### What is required
Pull out every line in the entries below that contains the string "width", copying each one in full.

### Material provided
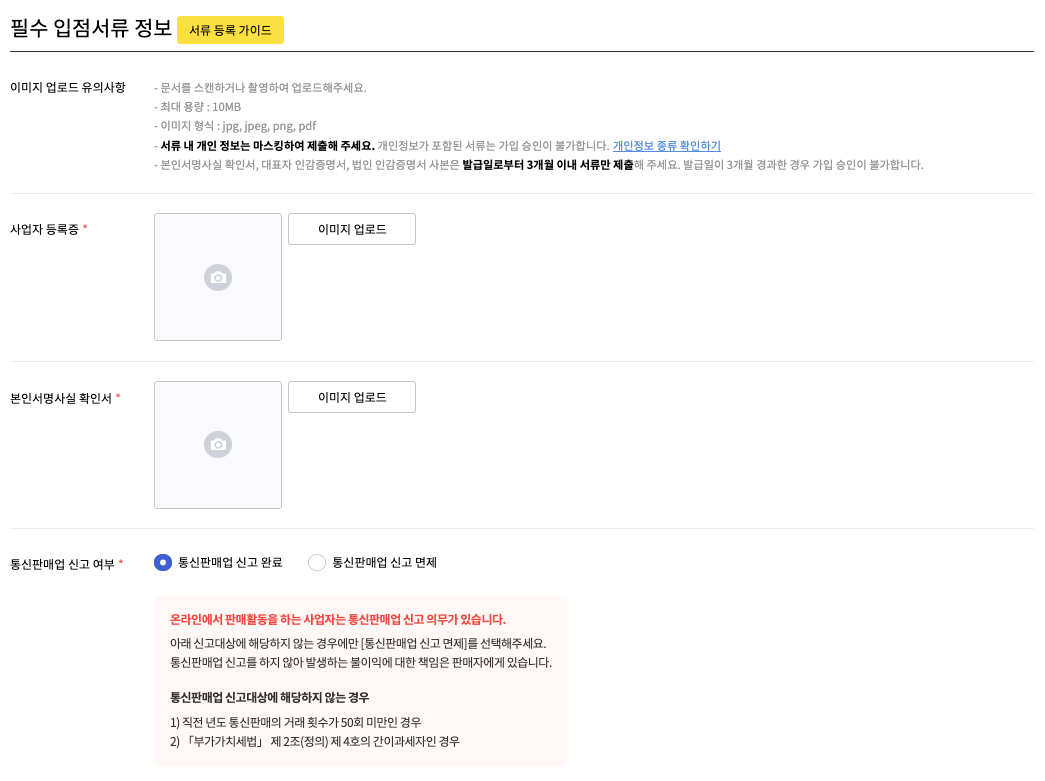Select the 통신판매업 신고 완료 radio button
The height and width of the screenshot is (781, 1045).
click(x=163, y=562)
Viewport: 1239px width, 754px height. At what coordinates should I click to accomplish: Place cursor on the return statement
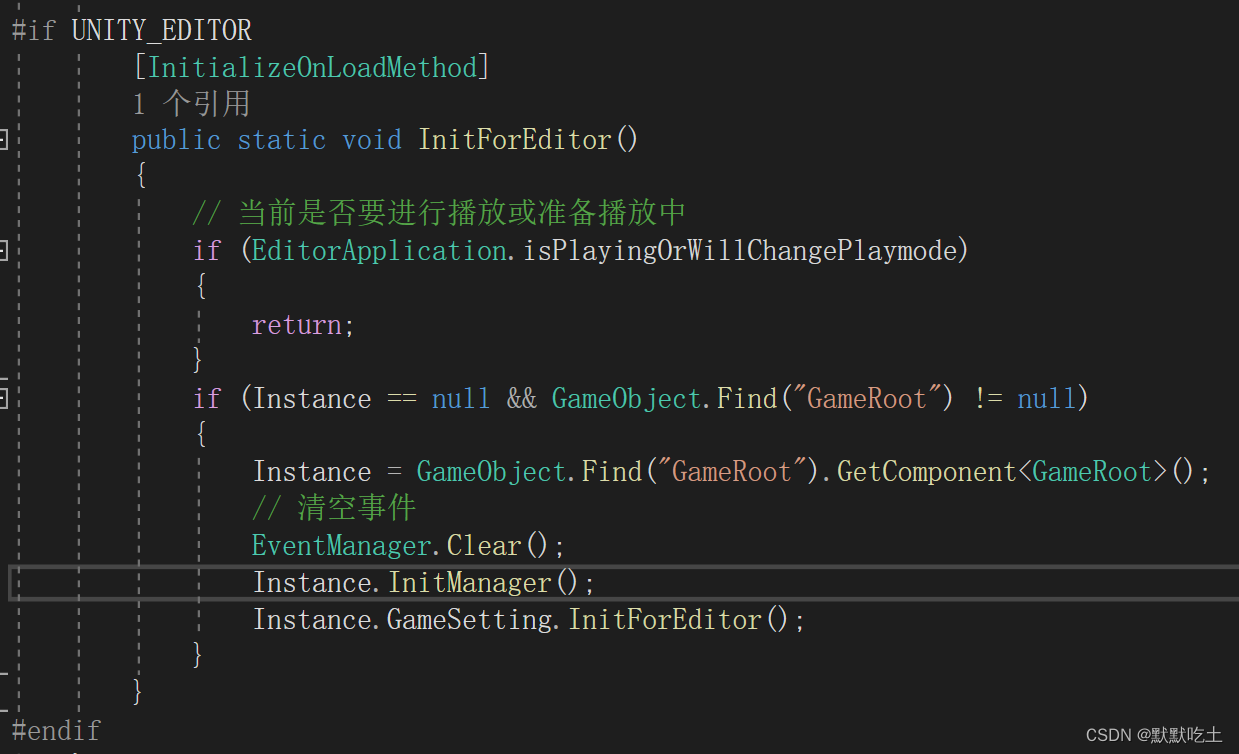[x=296, y=324]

### Solution to the problem
The height and width of the screenshot is (781, 1045).
Viewport: 1239px width, 754px height. At what coordinates should I click to accomplish: Place cursor on the return statement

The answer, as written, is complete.